Synoniem: E. lóngipes GRAY, E. édulis CARR..
Een zeer breed uitgroeiende struik, in de winter met zeer donkerbruine, bijna zwarte, meerjarige, ongedoornde twijgen; jonge twijgen glanzend bruin-rood beschubd, met tamelijk grote, spitse eindknoppen.
Bladeren 3-6 cm lang en 2-3,5 cm breed, aan jonge, sterk groeiende struiken soms groter, bovenzijde eerst sterharig en geel-groen, later kaal en donkergroen, onderzijde blijvend zilverachtig beschubd, elliptisch, ovaal of eivormig-ovaal, top stomp of met spitse punt, bladrand gaaf. Bloemen in April-Mei, 10-12 mm lang, trechtervormig en meestal alleenstaande, ook 2 bijeen, aan tot ruim 2 cm lange, dunne bloemsteel; vruchten 1,5-2 cm lang, eerst geel-groen, later bruin-rood, ovaal, hangend.

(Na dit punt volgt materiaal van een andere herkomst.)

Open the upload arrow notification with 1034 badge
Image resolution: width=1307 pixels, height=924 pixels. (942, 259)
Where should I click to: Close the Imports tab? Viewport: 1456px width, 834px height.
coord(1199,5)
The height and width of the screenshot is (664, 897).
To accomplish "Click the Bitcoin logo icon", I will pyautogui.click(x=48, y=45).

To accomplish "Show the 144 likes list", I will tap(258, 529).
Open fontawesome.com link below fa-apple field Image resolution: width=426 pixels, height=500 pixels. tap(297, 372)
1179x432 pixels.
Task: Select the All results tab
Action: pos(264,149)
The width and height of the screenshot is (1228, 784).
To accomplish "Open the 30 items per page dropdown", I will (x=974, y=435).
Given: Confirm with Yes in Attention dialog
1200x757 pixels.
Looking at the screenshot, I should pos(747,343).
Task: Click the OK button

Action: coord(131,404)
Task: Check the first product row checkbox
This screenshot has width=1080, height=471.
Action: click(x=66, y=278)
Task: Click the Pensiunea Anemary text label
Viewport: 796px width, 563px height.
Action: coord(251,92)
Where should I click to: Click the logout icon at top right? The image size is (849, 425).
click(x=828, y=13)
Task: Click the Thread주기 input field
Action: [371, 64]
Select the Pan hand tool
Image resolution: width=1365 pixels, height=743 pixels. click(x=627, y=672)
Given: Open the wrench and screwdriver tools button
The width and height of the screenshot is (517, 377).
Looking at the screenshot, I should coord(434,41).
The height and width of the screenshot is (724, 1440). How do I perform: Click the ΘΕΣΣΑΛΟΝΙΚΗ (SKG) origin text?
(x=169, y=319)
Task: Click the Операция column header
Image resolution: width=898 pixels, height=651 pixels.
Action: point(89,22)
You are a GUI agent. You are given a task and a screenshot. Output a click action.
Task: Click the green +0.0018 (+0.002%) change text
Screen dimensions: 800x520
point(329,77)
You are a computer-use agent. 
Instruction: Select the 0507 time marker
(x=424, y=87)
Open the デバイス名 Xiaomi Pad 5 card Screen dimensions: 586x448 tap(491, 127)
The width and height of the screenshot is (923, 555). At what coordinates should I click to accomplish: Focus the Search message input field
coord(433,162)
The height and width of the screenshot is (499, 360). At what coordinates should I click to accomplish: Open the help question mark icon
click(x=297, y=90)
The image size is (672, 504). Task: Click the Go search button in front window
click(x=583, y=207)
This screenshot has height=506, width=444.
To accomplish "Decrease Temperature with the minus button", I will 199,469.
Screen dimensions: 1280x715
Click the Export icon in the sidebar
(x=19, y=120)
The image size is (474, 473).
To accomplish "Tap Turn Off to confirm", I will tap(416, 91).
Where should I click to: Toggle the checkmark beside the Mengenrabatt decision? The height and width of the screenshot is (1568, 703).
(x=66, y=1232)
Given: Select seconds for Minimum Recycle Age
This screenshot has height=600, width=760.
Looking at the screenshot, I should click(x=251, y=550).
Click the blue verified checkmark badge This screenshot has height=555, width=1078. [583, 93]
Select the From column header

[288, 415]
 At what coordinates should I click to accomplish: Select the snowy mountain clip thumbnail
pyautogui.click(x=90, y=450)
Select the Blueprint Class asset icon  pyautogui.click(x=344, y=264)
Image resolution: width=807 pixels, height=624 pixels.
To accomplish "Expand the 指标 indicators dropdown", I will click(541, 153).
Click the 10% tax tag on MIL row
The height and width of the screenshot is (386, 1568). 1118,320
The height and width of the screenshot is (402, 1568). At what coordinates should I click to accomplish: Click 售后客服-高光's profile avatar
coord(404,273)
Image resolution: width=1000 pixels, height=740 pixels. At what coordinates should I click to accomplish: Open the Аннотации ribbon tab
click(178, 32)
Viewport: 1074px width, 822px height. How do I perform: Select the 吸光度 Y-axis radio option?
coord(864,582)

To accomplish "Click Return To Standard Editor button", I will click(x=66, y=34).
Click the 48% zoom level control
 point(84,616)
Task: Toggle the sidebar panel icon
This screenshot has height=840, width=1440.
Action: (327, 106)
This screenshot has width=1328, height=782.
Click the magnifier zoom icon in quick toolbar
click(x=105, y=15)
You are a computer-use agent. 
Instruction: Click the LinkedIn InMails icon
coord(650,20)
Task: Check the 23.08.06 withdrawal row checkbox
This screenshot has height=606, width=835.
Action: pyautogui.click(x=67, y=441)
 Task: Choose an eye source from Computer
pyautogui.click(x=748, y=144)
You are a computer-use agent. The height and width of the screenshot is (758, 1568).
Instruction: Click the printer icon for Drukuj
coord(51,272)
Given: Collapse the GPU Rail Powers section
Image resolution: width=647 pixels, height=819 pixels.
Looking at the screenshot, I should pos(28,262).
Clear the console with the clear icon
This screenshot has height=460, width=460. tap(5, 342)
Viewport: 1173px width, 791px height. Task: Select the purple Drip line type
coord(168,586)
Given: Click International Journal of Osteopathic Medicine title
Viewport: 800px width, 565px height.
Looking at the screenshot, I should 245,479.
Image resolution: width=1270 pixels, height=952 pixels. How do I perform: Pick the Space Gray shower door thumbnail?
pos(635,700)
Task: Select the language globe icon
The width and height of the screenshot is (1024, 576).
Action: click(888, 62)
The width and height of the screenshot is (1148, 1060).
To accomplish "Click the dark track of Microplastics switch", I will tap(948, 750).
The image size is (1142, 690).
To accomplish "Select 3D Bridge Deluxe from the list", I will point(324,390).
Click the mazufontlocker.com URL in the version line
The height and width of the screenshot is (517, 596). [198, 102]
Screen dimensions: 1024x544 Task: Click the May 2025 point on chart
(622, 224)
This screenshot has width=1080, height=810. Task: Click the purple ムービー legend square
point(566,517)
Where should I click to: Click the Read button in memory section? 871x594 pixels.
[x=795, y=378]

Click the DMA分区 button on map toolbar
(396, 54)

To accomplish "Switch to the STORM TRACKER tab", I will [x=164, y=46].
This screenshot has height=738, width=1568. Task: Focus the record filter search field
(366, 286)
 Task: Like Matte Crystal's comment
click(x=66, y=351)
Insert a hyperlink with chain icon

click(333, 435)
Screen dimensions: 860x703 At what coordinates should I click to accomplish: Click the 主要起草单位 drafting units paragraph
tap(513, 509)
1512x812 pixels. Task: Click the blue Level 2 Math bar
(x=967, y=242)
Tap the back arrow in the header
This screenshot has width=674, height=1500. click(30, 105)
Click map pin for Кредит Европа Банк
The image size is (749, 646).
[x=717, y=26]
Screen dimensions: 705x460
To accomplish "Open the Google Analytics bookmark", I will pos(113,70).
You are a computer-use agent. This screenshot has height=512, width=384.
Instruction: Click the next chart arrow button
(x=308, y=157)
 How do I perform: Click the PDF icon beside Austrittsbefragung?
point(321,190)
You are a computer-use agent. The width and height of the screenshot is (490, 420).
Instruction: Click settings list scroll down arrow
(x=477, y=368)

Bovenstaande struik is het meest bekend als E. édulis; het is een van de mooiste bladverliezende soorten, welke zeer rijk bloeit en niettegenstaande de op zich zelf onaanzienlijke geel gekleurde bloemen, tijdens de bloei zeer mooi is. De in de nazomer verschijnende vruchten zijn eetbaar, doch wrang van smaak, zij worden door de vogels zeer gaarne genuttigd. Men kweekt deze soort van zaad; in het najaar stratificeren, in het voorjaar uitzaaien op bedden.